This article by Dr. Peter Provet, president and CEO of Odyssey House, originally appeared as a guest post on the Office of National Drug Control Policy’s “Pushing Back” blog in 2009.
For individuals with substance use disorders, the Holiday Season brings ambivalent feelings, at best. Memories of past disappointment, pain, and emptiness – and the self-destructive attempts at self-medicating them – are close at hand. Anger towards others and guilt for one’s own failures drive the addict to try to forget. The “party,” followed by subsequent “runs” and “binges,” are largely the addict’s attempt to forget, to erase a painful past, while pretending that momentary intoxication will cure years of emotional and physical suffering.
Like so many psychological defenses, however, “forgetting” the past – sweeping it under the rug – is ineffective. Without insight, resolution, and closure, the addict’s destiny is to repeat: to repeat patterns of maladaptive behaviors fueled by wish fulfillment and the press for instant gratification.
The addict in treatment learns and relearns this day after day. At Odyssey House, we liken treatment to constantly holding a mirror up to the addict’s face. It is through seeing oneself deeply – one’s attitudes, personality style, motives, social skills, work ethic, family responsibilities – that renewed memories can be evolved, a new sense of self forged, and hope for the future restored.
Treatment does work, though it is hard work. First and foremost it takes commitment, as recovery is a lifelong task.

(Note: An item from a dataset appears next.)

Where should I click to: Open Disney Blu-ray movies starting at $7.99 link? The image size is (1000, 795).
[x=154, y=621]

Just as the Holidays are a time of increased relapse, they can also be a time of resolution and resolve. Individual addicts can commit or recommit to a sober life and families can participate in that commitment. Just as every addict has gone through a long course of struggle and compromise, so has the family.

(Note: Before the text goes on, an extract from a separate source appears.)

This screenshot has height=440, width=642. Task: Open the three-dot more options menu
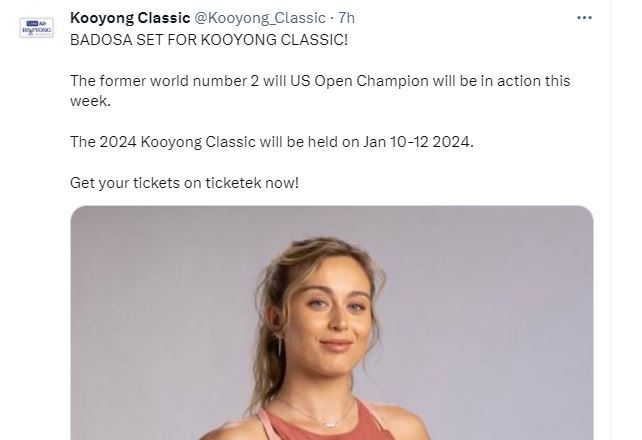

The family has experienced great hardship and tried so many approaches to help their addicted loved one. Love, support, encouragement, anger, limit-setting and separation are just some of the common familial reactions to the addict. And just as the individual addict has lived on an emotional roller coaster, so too has the family. And just as the individual can not simply forget – obliterate – the past, neither can the family.
Families need to go through their own healing process and should, whenever feasible, be involved in their loved one’s treatment. Analogous to the addict’s process, the family must also seek resolution and closure. Respect for the addict’s commitment to sobriety and the recovery process is essential – however, it must be tempered with moderate expectations, where understandable skepticism only slowly gives way to optimism and confidence.
Throughout the Holiday Season at Odyssey House, we try our best to be mindful of these complex individual and family issues, all the while staying diligently hopeful. Celebrating the redemptive nature of the human spirit is as important in the world of recovery as it is anywhere.